A North Korean woman posing as a defector is said to have passed to the North sensitive South Korean military information that she gleaned from military officers she befriended while lecturing on national security at various military bases across South Korea. The woman allegedly traveled to China 14 times and delivered to North Korean intelligence agents the name cards of more than 100 South Korean officers, whose e-mail accounts are said to have been hacked from China. She even tried to lure a South Korean Army major named Kim into going to North Korea. She had met him through a marriage agency after being ordered by North Korean intelligence to lure him to China.

What is even more chilling is that she went around asking about the address of former North Korean Supreme People’s Assembly chairman Hwang Jang-yop, as well as the addresses of the North Korean defectors who met with U.S. President George W. Bush. She is said to have tried to murder two South Korean agents using poisoned needles she received from North Korean intelligence. The allegation recalls the murder by North Korean agents in 1997 of Ri Han-yong, the nephew of North Korean leader Kim Jong-il’s wife. Ri had defected to South Korea, where the North Korean agents shot him.

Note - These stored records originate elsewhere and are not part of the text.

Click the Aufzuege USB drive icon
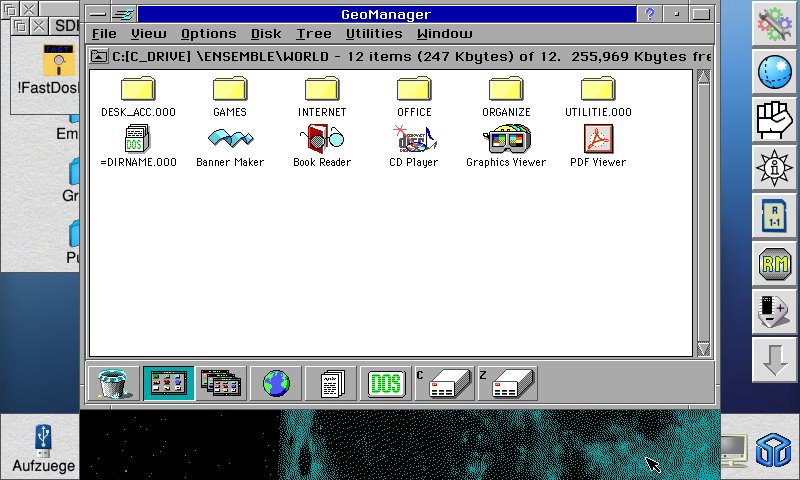 tap(42, 440)
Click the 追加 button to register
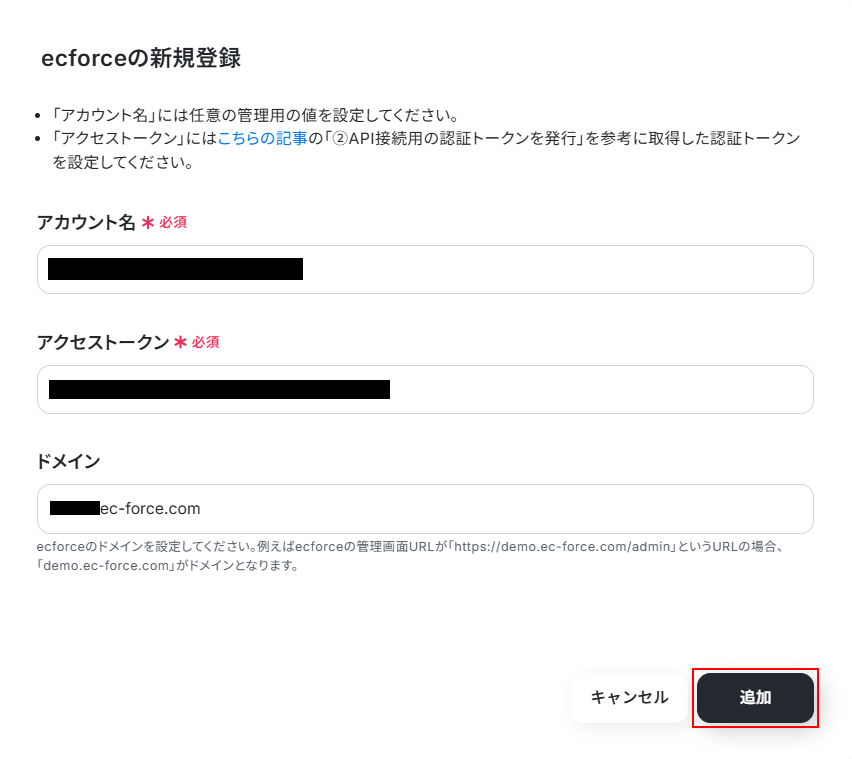The height and width of the screenshot is (759, 852). (x=755, y=698)
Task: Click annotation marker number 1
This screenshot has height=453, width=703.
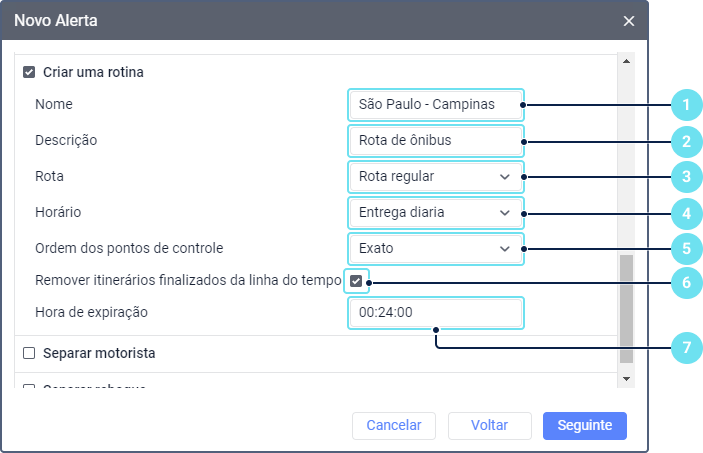Action: coord(685,104)
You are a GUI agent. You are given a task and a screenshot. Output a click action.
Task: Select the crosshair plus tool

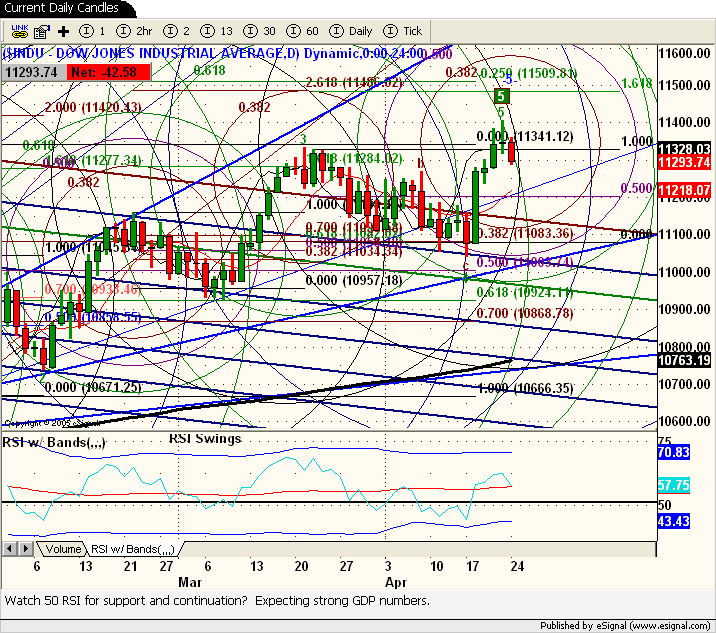point(64,31)
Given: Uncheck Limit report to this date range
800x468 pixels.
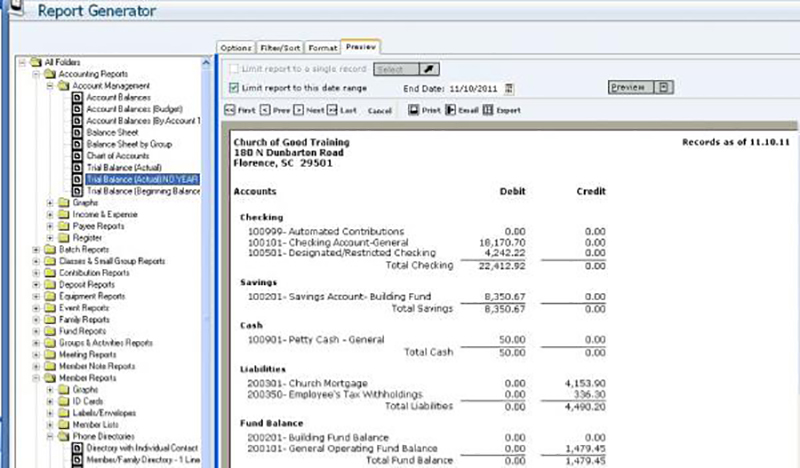Looking at the screenshot, I should point(233,89).

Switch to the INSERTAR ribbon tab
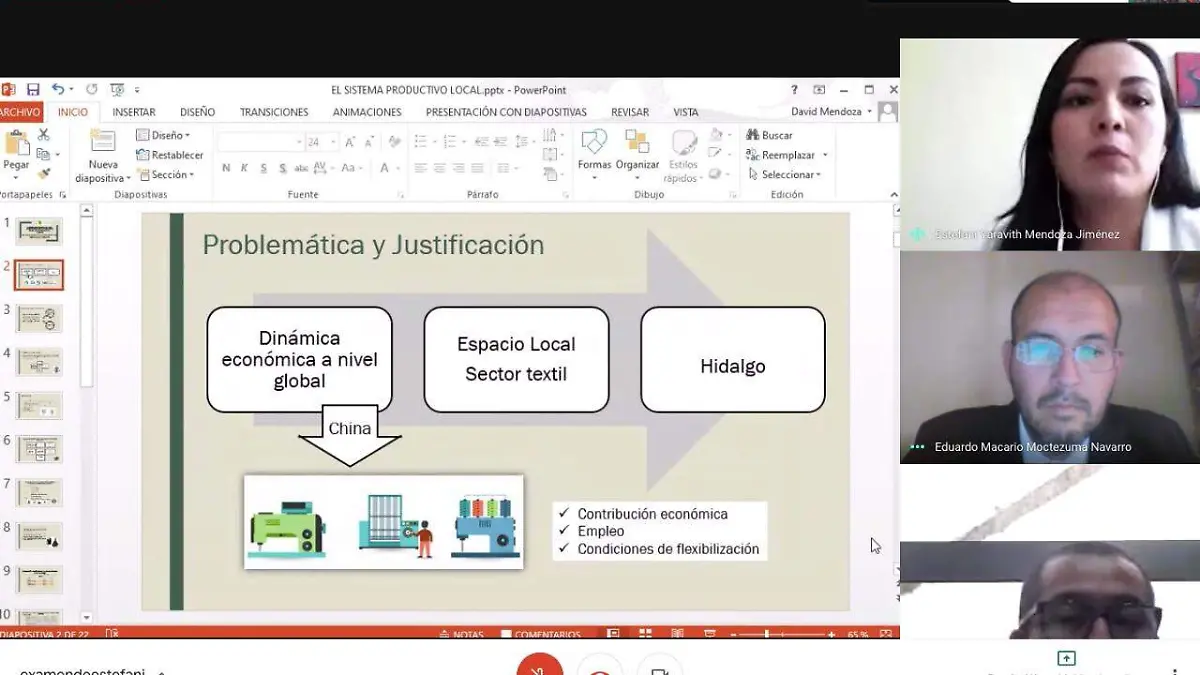coord(133,112)
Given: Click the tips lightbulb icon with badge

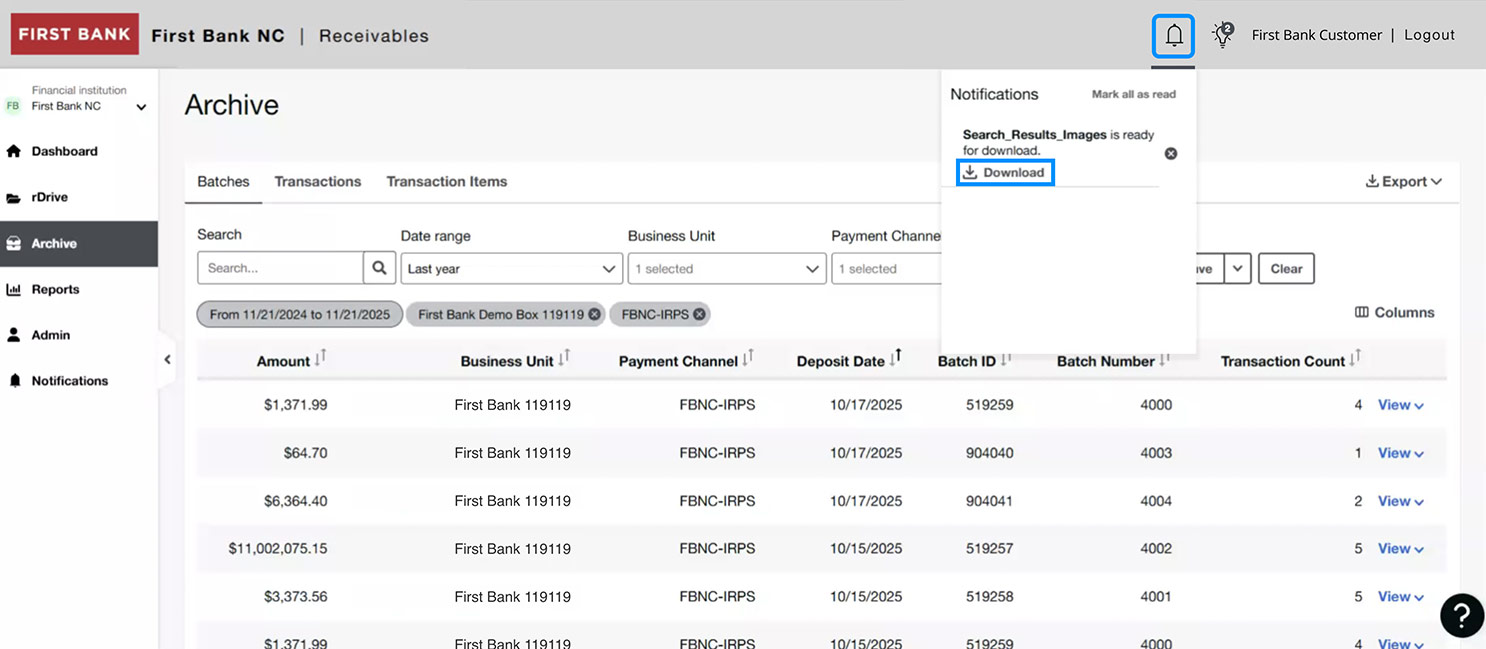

Over 13,000 North Koreans have defected to South Korea so far. It is not difficult for North Korea to doctor the identities of intelligence agents and send them to South Korea. The woman caught this time had held around 50 lectures at South Korean military installations over the last three years and spread the North Korean claim that its nuclear weapons were for self-defense. A troop information and education officer who lived with the woman handed her a list of North Korean defectors who were giving lectures to South Korean military and did not report her to authorities even after he realized she was a spy. It is simply pathetic to see that a military officer had this type of mentality.

Before East and West Germany reunified, there were more than 20,000 East German spies and communist sympathizers in West Germany. The mood of rapprochement between the two sides had apparently failed to reduce East Germany’s intelligence operations against West Germany. From 2000 to 2005, South Korea’s National Intelligence Service detected 670 orders delivered by North Korea to its agents in the South. That shows just how many agents are probably operating here.

There is no way of knowing how many North Korean agents and sympathizers are roaming the country even at this moment looking for intelligence information. But over the last 10 years, only two North Korean spies have been caught, including Won. South Korean intelligence authorities should wake up and get to work.